Problem to work on.
Exactly and only the lines from the line holding "The image size" to the end of the records should be reproduced. Leave pictures out.

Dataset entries
Content starts

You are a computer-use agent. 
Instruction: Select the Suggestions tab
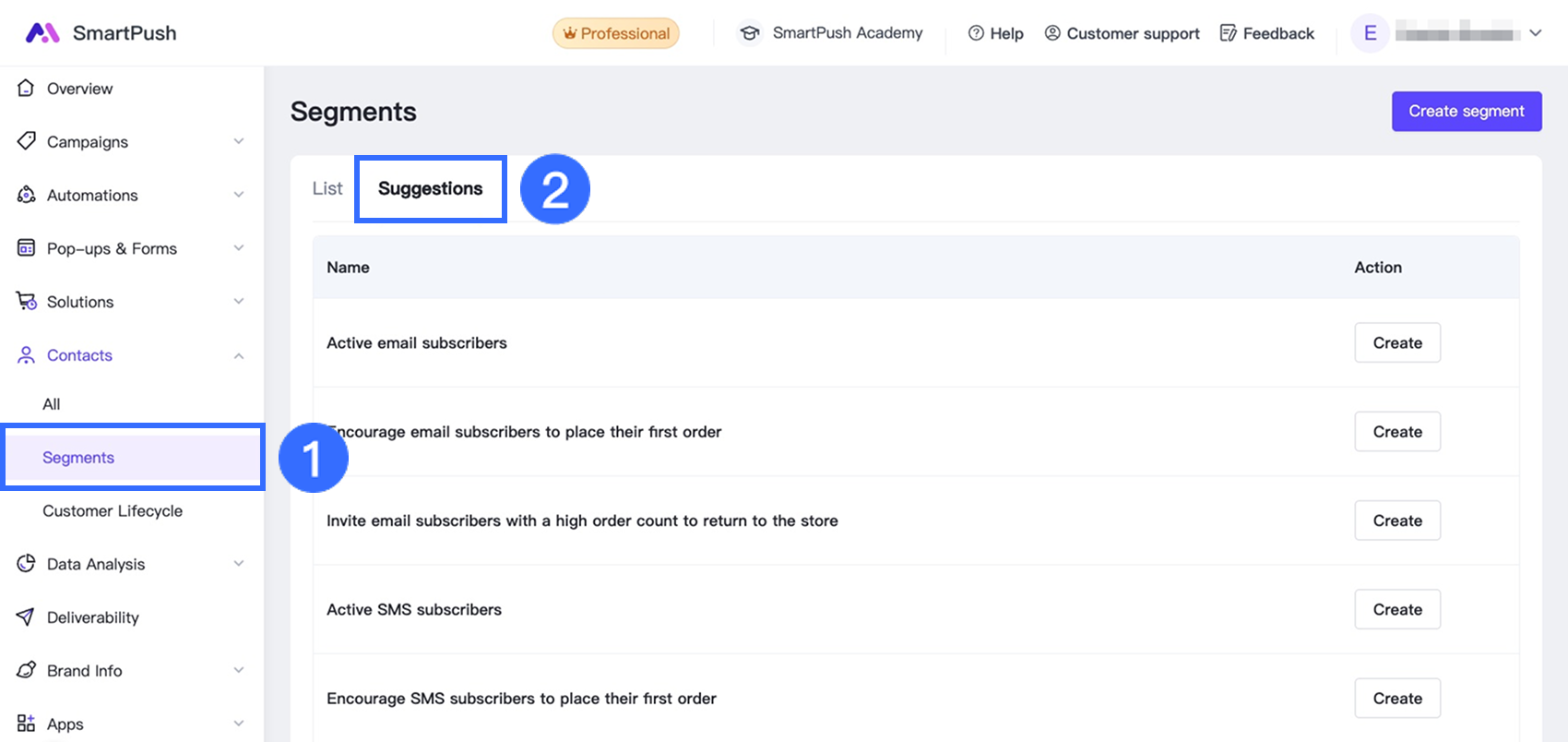[430, 188]
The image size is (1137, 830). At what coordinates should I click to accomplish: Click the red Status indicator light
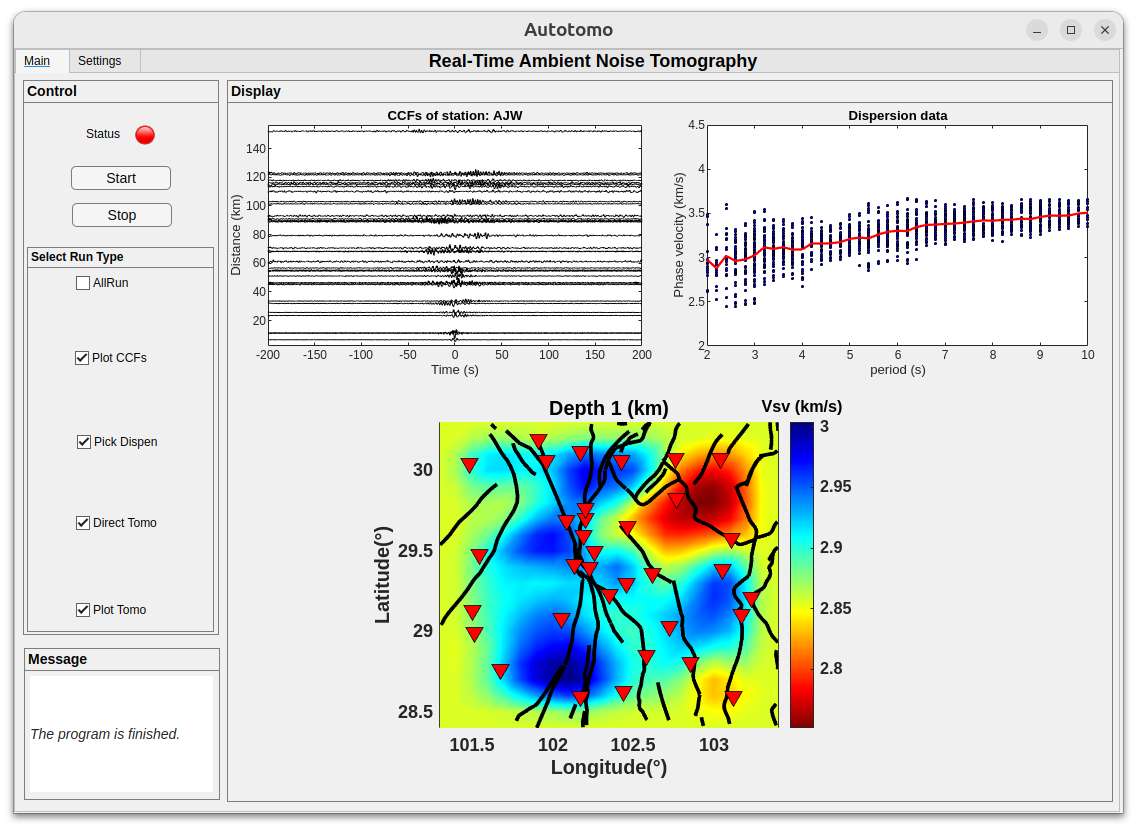click(145, 134)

Content ends

Completed task.
The image size is (1137, 830). At what coordinates should I click to accomplish: Click the red Status indicator light
click(145, 134)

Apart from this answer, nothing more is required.